Extracted data:
******************************

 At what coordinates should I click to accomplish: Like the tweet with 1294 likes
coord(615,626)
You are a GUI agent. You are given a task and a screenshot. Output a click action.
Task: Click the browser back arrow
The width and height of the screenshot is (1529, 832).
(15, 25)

******************************

Requirement: Could you copy the data above word for word, with every line unchanged?

Correct result:
 At what coordinates should I click to accomplish: Like the tweet with 1294 likes
coord(615,626)
You are a GUI agent. You are given a task and a screenshot. Output a click action.
Task: Click the browser back arrow
The width and height of the screenshot is (1529, 832).
(15, 25)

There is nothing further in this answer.